TEXTO PARA LEER -
= = = = =
No hay ninguna fuerza dentro de las instituciones gobernantes
que detendrá el saqueo de la nación y el ecosistema de los súper ricos. Los
súper ricos no tienen nada que temer de los medios controlados por las
corporaciones, los funcionarios electos que financian o el sistema judicial que
han tomado. Las universidades son apéndices corporativos patéticos. Silencian o
destierran a los críticos intelectuales que molestan a los principales donantes
al desafiar la ideología reinante del neoliberalismo, que fue formulada por los
súper ricos para restaurar el poder de clase. Los súper ricos han destruido
movimientos populares, incluidos los sindicatos de trabajadores, junto con
mecanismos democráticos para la reforma que antes permitían a los trabajadores
enfrentar al poder contra el poder. El mundo es ahora su patio de recreo.
En “La condición posmoderna”, el filósofo Jean-François Lyotard
pintó una imagen del futuro orden neoliberal como uno en la que “el contrato
temporal” reemplaza a “instituciones permanentes en el dominio profesional,
emocional, sexual, cultural, familiar e internacional, así como en los asuntos
políticos “. Esta relación temporal con las personas, las cosas, las
instituciones y el mundo natural garantiza la autoaniquilación colectiva. Nada
para los súper ricos tiene un valor intrínseco. Los seres humanos, las instituciones
sociales y el mundo natural son productos que se pueden explotar para obtener
ganancias personales hasta el agotamiento o el colapso. El bien común, como el
consentimiento de los gobernados, es un concepto muerto. Esta relación temporal
encarna la patología fundamental de los súper ricos.
= = = = =
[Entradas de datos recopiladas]

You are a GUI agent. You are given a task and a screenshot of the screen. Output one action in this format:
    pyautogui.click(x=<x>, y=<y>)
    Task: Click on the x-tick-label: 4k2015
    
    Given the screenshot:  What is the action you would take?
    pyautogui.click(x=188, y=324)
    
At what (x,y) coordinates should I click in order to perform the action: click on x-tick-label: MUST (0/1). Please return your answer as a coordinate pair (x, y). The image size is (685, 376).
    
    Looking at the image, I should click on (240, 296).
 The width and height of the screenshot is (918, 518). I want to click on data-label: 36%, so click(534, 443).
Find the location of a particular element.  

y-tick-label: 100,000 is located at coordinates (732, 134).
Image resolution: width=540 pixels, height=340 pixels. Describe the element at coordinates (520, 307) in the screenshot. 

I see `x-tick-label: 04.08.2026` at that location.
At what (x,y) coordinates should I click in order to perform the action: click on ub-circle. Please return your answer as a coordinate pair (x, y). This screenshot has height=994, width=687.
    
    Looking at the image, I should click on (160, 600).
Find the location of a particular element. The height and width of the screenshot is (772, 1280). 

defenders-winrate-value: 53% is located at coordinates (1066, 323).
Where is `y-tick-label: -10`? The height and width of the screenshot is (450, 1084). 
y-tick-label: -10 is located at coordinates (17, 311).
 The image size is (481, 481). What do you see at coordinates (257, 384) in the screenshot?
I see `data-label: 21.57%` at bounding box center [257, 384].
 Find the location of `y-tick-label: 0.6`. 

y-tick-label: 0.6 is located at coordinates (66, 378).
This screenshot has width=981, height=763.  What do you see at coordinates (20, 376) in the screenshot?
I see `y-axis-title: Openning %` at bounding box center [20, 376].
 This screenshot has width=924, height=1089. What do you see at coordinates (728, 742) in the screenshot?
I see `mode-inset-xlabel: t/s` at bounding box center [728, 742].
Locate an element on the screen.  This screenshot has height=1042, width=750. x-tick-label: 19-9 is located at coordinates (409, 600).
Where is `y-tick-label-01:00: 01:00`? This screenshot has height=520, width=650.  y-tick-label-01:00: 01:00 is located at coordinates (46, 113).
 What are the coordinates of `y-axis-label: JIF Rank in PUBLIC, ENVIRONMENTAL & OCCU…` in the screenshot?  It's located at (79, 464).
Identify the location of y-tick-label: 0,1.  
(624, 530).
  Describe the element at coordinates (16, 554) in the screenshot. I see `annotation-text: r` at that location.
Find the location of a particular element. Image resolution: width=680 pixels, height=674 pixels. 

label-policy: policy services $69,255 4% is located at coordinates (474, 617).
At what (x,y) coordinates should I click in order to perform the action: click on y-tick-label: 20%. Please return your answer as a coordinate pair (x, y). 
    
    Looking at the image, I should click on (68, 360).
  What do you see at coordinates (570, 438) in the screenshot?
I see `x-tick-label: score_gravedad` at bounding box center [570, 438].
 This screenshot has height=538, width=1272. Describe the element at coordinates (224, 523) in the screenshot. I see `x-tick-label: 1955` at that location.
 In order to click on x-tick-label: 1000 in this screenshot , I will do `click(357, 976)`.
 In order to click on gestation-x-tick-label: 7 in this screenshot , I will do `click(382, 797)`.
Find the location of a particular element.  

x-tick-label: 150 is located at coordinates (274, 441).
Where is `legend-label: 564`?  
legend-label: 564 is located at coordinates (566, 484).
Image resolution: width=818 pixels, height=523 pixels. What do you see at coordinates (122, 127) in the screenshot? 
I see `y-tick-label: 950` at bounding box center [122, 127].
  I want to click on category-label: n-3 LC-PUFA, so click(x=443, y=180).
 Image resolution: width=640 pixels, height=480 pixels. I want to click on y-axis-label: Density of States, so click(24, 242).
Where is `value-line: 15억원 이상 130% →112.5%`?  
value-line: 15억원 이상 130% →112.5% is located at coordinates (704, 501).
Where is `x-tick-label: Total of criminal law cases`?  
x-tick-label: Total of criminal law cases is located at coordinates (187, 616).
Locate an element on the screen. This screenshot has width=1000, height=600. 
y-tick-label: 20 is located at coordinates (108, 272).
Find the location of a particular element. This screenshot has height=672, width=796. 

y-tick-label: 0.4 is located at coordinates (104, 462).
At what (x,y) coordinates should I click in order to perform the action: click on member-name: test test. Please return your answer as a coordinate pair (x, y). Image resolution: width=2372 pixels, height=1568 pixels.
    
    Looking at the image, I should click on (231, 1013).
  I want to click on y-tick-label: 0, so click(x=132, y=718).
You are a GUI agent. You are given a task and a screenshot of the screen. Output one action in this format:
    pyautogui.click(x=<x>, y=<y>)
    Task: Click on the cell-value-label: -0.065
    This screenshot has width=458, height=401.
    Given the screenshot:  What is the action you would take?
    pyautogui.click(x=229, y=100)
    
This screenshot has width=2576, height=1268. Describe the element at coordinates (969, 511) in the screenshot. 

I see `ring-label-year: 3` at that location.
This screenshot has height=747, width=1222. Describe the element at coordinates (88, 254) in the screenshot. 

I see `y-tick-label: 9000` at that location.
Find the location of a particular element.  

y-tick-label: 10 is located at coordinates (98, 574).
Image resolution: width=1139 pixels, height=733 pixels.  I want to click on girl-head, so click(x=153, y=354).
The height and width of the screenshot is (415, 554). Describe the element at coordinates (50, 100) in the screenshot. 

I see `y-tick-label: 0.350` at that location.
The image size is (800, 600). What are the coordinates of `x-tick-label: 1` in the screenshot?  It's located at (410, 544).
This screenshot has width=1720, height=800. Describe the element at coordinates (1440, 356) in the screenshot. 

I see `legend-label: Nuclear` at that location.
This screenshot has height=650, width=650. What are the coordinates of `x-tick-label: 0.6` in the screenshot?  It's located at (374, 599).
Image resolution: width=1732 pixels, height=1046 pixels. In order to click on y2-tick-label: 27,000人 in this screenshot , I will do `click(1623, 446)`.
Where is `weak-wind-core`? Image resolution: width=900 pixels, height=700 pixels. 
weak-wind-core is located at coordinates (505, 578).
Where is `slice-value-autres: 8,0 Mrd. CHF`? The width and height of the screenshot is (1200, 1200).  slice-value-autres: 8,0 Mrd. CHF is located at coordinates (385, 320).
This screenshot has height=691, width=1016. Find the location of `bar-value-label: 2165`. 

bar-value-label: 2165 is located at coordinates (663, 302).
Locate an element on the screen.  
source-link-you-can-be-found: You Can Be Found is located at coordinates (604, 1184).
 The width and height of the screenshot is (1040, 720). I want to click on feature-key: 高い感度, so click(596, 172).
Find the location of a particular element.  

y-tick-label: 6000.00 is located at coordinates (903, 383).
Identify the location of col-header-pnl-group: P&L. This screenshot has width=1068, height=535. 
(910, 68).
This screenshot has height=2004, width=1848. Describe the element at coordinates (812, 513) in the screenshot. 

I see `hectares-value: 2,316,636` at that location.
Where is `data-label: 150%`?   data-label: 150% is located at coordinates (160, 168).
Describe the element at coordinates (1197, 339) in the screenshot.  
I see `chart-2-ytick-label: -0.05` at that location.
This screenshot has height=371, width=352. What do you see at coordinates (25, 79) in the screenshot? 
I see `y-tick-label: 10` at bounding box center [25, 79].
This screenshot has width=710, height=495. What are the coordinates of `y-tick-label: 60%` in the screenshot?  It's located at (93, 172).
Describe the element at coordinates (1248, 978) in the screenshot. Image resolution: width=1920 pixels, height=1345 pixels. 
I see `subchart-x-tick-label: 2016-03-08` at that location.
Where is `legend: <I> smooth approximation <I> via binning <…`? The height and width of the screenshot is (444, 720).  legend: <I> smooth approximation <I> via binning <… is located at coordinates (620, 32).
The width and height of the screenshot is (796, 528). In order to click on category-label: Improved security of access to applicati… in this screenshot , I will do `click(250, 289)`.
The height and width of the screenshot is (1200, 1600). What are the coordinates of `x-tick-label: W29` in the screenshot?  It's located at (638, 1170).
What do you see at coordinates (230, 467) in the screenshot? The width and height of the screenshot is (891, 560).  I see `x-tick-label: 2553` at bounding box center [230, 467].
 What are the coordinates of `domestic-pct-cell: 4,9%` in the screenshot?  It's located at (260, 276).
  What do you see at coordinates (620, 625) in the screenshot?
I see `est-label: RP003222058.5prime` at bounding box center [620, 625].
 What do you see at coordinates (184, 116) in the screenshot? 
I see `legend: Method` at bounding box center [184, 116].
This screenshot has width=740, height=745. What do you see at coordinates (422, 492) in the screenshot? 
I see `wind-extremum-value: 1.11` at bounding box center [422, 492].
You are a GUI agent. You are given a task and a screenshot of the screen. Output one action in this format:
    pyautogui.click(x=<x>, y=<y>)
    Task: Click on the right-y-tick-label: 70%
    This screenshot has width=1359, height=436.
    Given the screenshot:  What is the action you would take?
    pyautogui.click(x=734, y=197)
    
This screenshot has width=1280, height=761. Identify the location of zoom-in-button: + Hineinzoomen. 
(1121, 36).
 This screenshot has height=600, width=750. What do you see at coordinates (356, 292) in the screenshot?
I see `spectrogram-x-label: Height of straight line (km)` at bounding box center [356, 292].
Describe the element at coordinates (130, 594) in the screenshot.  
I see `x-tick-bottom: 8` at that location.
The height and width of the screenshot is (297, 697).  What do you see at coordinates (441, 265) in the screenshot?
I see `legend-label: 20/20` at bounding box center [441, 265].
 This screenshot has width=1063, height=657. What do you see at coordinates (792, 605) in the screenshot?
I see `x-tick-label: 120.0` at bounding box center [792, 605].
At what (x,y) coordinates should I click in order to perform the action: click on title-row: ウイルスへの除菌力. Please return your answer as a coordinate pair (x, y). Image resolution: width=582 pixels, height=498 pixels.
= = = = =
QUÉ HARÁS -
1. Traduce al inglés esta oración del texto sobre los súper ricos: «El bien común, como el consentimiento de los gobernados, es un concepto muerto».
2. Prosigue el texto sobre los súper ricos a partir de su última oración.

RESULTADOS -
1. The common good, like the consent of the governed, is a dead concept.

2.
Los súper ricos, como escribió Karl Polanyi, celebran el peor
tipo de libertad: la libertad “para explotar a los demás, o la libertad para
obtener ganancias desmedidas sin un servicio comparable a la comunidad, la
libertad de evitar que los inventos tecnológicos se utilicen para el público; o
el beneficio, o la libertad de beneficiarse de calamidades públicas diseñadas
secretamente para el beneficio privado”. Al mismo tiempo, como señaló Polanyi,
los súper ricos hacen la guerra a la “libertad de conciencia, libertad de
expresión, libertad de reunión, libertad de asociación, libertad para que uno
elija su propio trabajo”.
Las oscuras patologías de los súper-ricos, festejadas por la
cultura de masas y los medios de comunicación, se han convertido en las
nuestras. Hemos ingerido su veneno. Los súper ricos nos han enseñado a celebrar
las malas libertades y denigrar a las buenas. Miren cualquier manifestación de
Trump. Miren cualquier reality show de televisión. Examinen el estado de
nuestro planeta. Repudiaremos estas patologías y nos organizaremos para sacar a
la fuerza a los súper ricos del poder o nos transformarán en lo que ya
consideran que somos: la servidumbre.
* El periodista Chris Hedges ganó el Premio Pulitzer y es autor de
12 libros, entre ellos varios best-sellers. Ex profesor en el programa de grado
universitario ofrecido por la Universidad de Rutgers a presos del estado de
Nueva Jersey y ministro presbiteriano ordenado hace seis años. Su libro “Days
of Destruction, Days of Revolt” (“Días de destrucción, días de revuelta”,
2012), cuyo coautor es el reconocido dibujante Joe Sacco fue un éxito de
ventas. Entre sus títulos también figuran “Imperio de la ilusión: el final de
la alfabetización y el triunfo del espectáculo” (2009), “No creo en los ateos”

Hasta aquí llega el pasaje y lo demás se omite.